Das „Jahr des Lichts“: Blutdunst im Herzen des Empfängers

2015 ist das „Internationale Jahr des Lichts und der lichtbasierten Technologien“. Die Astronomische Union fordert ein „Recht auf Dunkelheit“.

Frankfurt am Main bei Nacht. Bild: dpa

BERLIN taz | Dass inzwischen jedes Jahr und jeder Tag mit einem Motto überschrieben ist, kann schon mal irritieren. Hilfreich also, zu wissen, dass das „Internationale Jahr des Lichts und der lichtbasierten Technologien“ von dem westafrikanischen Staat Ghana angestoßen wurde. Das erklärte der Präsident der Deutschen Physikalischen Gesellschaft, Prof. Dr. Edward Georg Krubasik, bei seiner Einführung in das Jahr des Lichts am Donnerstagabend im Berliner Haus der Festspiele. Ghana hat ein existenzielles Interesse an künstlichem Licht, das nötig ist, um etwa am Abend noch zu lesen und lernen.

Die internationale Astronomische Union dagegen fordert ein „Recht auf Dunkelheit“ und den Sternenhimmel, den man in der industrialisierten Welt kaum mehr sieht. Wir wären nicht die, die wir sind, ohne das Wissen, das wir uns über die Beobachtung des nächtlichen Himmels erworben haben.

Den nächtlichen Sternenhimmel des Kölner Künstlers Dirk Vollenbroich im Internationalen Zentrum für Lichtkunst in Unna wird nur sehen, wer ganz und gar entspannt ist. Die Beleuchtung seiner Installation wird per Biofeedback durch die Hirnströme der Besucher gesteuert. Signalisieren sie völlige Entspannung, werden im Schwarzlicht die auf Wand und Decke aufgemalten Sterne sichtbar.

Vollenbroich war drittplatziert beim „International Light Art Award“ (ILAA), den das Zentrum für Lichtkunst in Unna und die RWE Stiftung für Energie und Gesellschaft erstmals ausgelobt haben. Der Chilene Iván Navarro war mit einem Mobile aus Verkehrsampeln zweitplatziert, während der ILAA Martin Hesselmeier und Andreas Muxel zugesprochen wurde, in deren Arbeit das Licht vermeintlich den Gesetzen der Schwerkraft unterliegt.

Platons Sehstrahlen

Lobredner des Abends in Berlin war Peter Sloterdijk – auch aus freundschaftlicher Verbundenheit mit dem Förderer und Unterstützer des neuen Preises, seinem ehemaligen Kollegen an der Hochschule für Gestaltung in Karlsruhe, Mischa Kuball.

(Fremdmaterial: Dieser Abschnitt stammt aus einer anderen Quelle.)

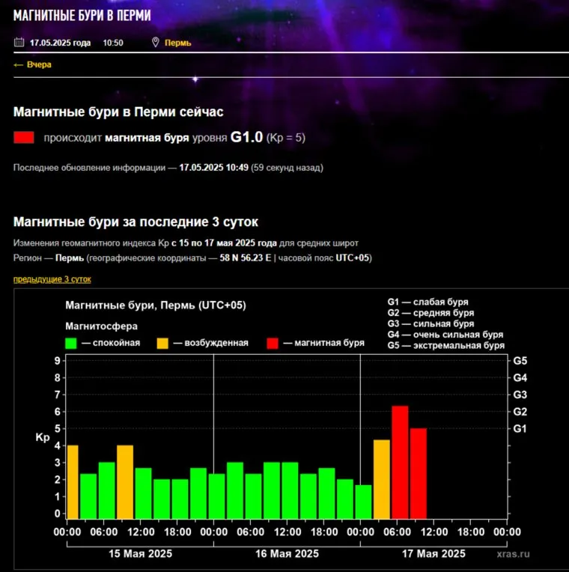Click the left arrow before Вчера
The image size is (569, 572).
(19, 65)
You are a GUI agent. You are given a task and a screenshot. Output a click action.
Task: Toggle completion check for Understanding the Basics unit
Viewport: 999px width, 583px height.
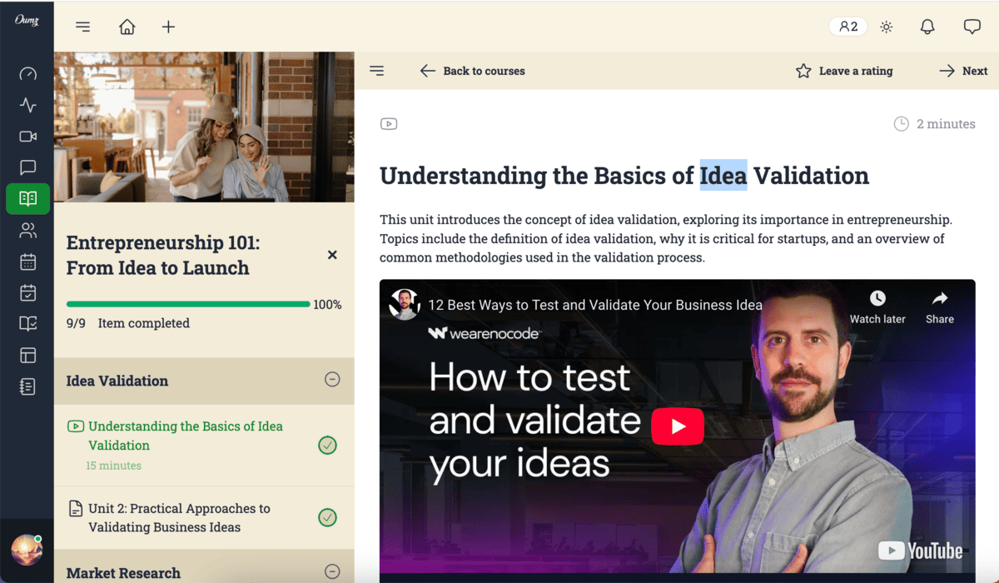[328, 446]

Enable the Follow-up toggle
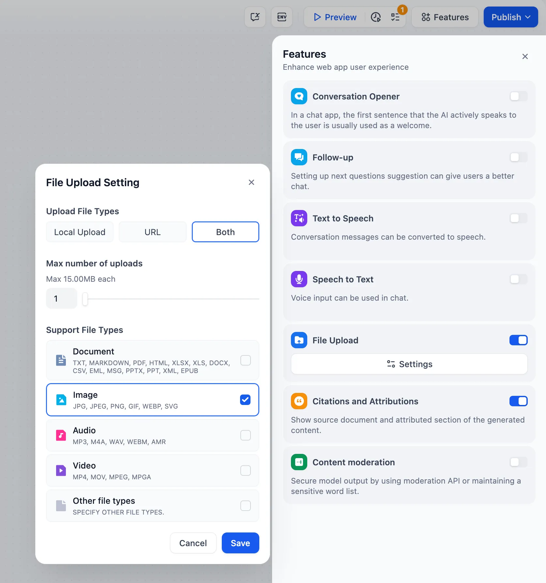518,157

Sloterdijk begann mit einer kleinen Geschichte des Heimwehs und der Liebe. Marsilio Ficino, als er Platons Gastmahl übersetzte, fügte den Sehstrahlen, die nach Platon unser Auge aussendet, noch einen Blutdunst hinzu. Er gelangt ins Herz des Empfängers, wo er die Liebe auslöst, weil das Blut sich zurücksehnt zu seinem Spender.

In der Moderne ist das Licht dann nicht mehr empfangen oder geliehen. Die Moderne arbeitet mit der Idee der Fluoreszenz, der innerweltlichen Lichterzeugung. Nicht eine Sonne, sondern viele. Wie die von Ólafur Elíasson entwickelte Solarlampe. Für Ghana.